The power struggle led to Musk's departure from OpenAI, despite public statements from both sides that Musk left because of a conflict of interest involving Tesla. At the time, OpenAI said Musk would continue to fund its research. However, according to Semafor, Musk's funding stopped after he left, despite his pledge to provide the company with about $1 billion. The sudden shortage of funds left OpenAI eager to raise cash. In 2019, the organization announced that it would create a for-profit subsidiary to ensure the funding needed for its work. That same year, the company announced a $1 billion investment from Microsoft.
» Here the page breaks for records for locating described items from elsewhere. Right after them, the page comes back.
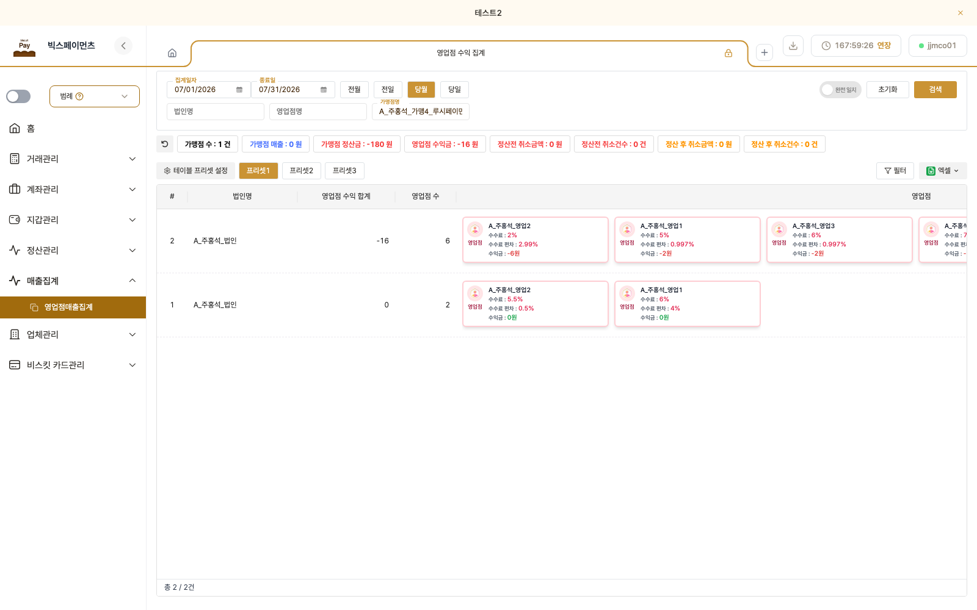977x610 pixels.
Task: Click the 법인명 input field
Action: point(216,112)
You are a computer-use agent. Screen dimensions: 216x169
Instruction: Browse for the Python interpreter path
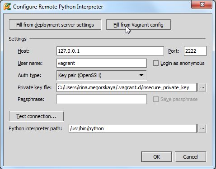click(x=202, y=128)
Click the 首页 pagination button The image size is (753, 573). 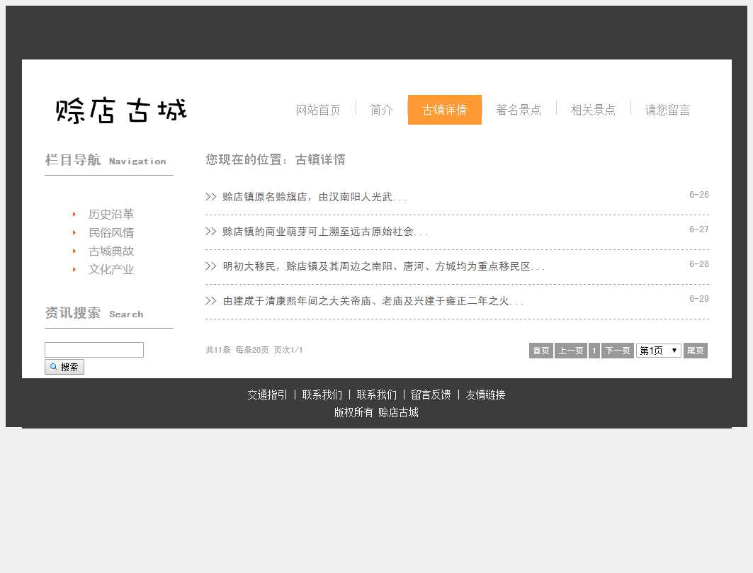[540, 351]
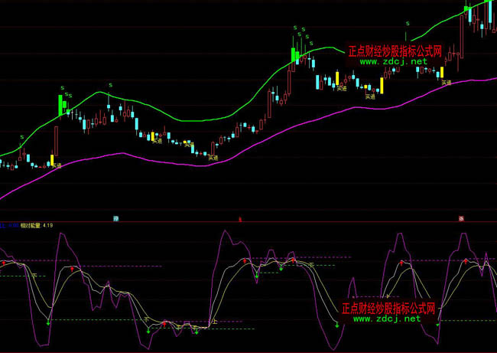Image resolution: width=497 pixels, height=353 pixels.
Task: Select the 相对能量 indicator label
Action: (x=31, y=226)
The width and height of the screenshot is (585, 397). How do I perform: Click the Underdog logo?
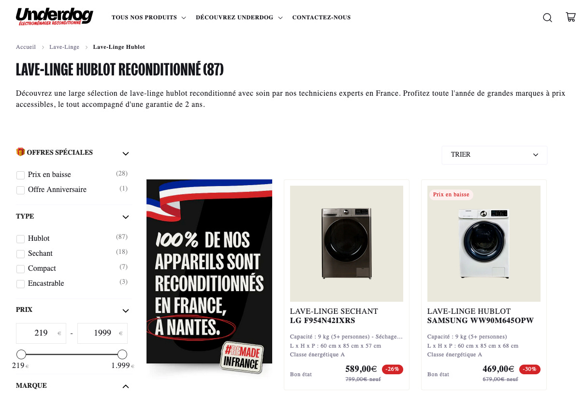pos(55,17)
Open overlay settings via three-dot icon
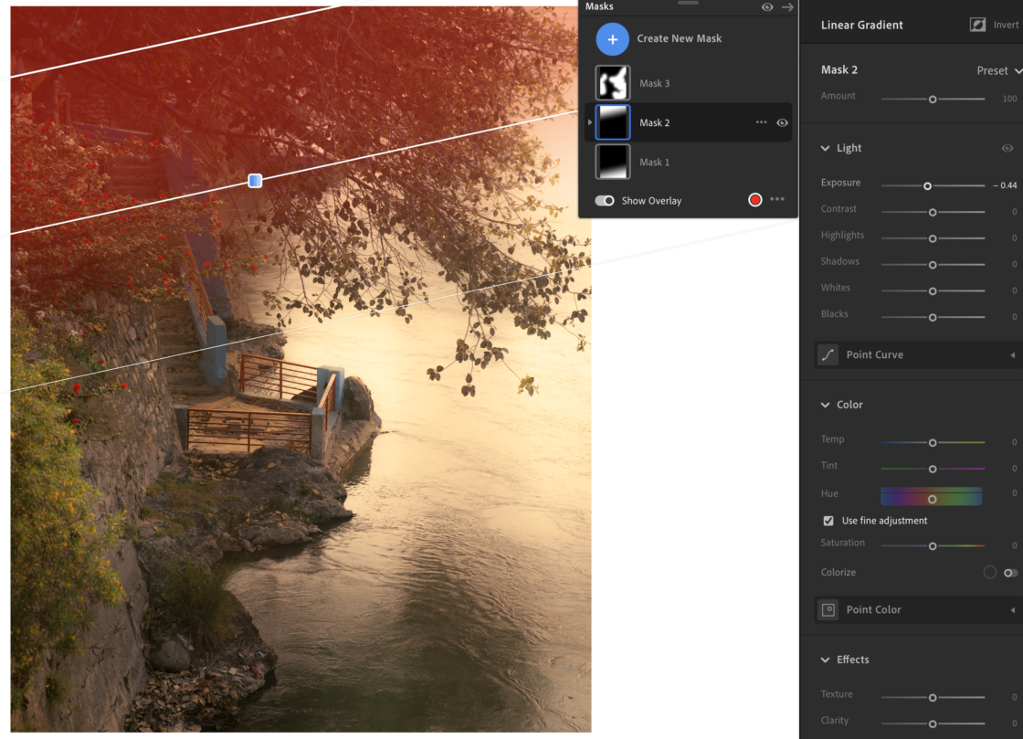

When OpenAI opened ChatGPT to the public last November, Musk was reportedly "very angry." A month later, he cut off OpenAI's access to Twitter data.

In fact, AIGC (artificial intelligence generated content) has always existed, but it was not until this year that it was popular with capital, firstly, because of the maturity of the technology, and secondly, the capital that originally focused on the commercialization of visual AI turned around and found that overseas NLP companies like Jasper.ai began to make significant profits.

Due to the advantages of creating digital content, AIGC technology has been highlighted by enthusiasts who have followed the metaverse in the past year as a tool to build the metaverse of the future. But behind the gimmick, more AIGC practitioners believe that AIGC can create the next generation of digital worlds faster than the metaverse, a new track that completely belongs to AIGC.